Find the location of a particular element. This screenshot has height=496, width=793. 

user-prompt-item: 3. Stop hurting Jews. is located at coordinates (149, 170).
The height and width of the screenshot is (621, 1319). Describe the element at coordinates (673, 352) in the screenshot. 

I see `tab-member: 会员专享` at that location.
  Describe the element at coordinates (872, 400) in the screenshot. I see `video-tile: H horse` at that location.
---
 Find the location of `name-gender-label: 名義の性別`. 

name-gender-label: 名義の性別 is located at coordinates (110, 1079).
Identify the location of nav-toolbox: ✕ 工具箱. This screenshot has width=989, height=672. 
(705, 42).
---
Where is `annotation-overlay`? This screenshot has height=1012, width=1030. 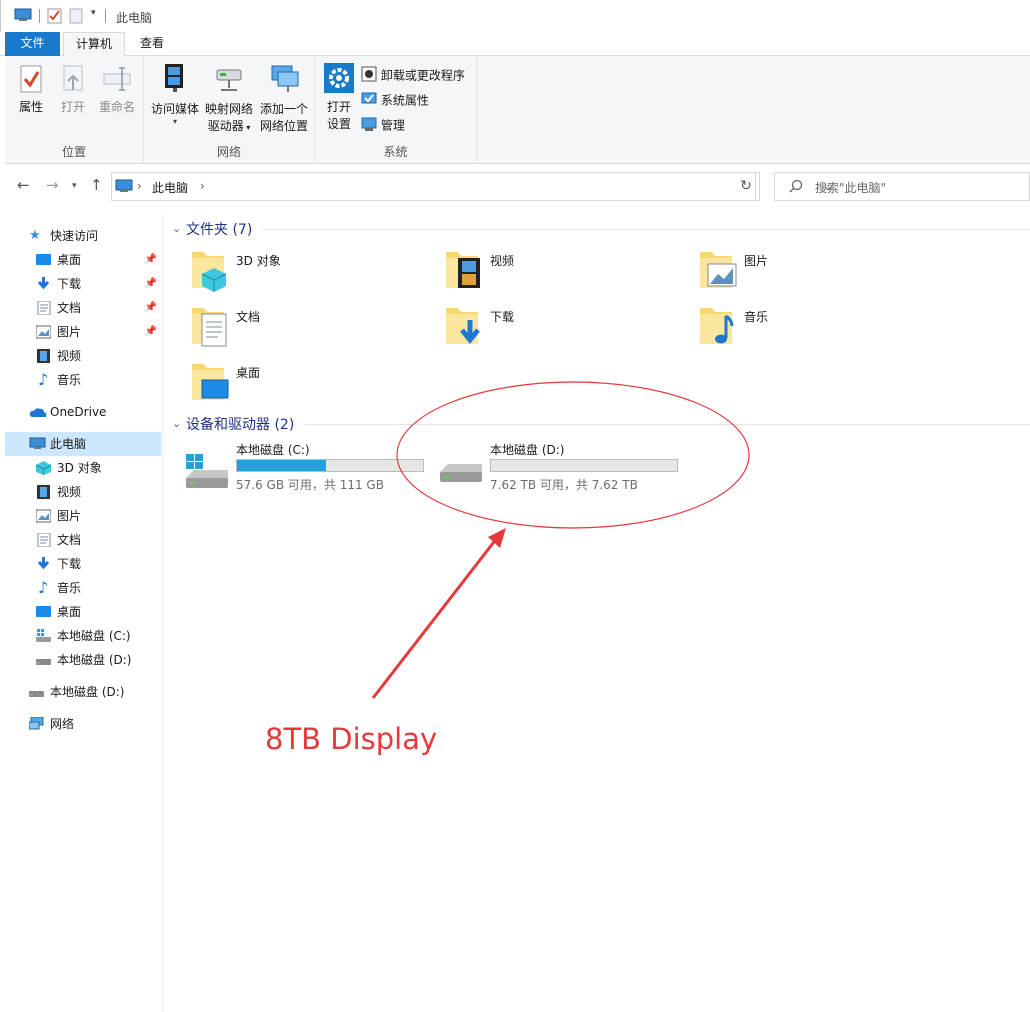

■ **WHAT TO PRODUCE**: Please copy the records word for word, from the line containing "The height and" through the line containing "Describe the element at coordinates (872, 400)".

■ **SOLUTION**:
The height and width of the screenshot is (621, 1319). Describe the element at coordinates (673, 352) in the screenshot. 

I see `tab-member: 会员专享` at that location.
  Describe the element at coordinates (872, 400) in the screenshot. I see `video-tile: H horse` at that location.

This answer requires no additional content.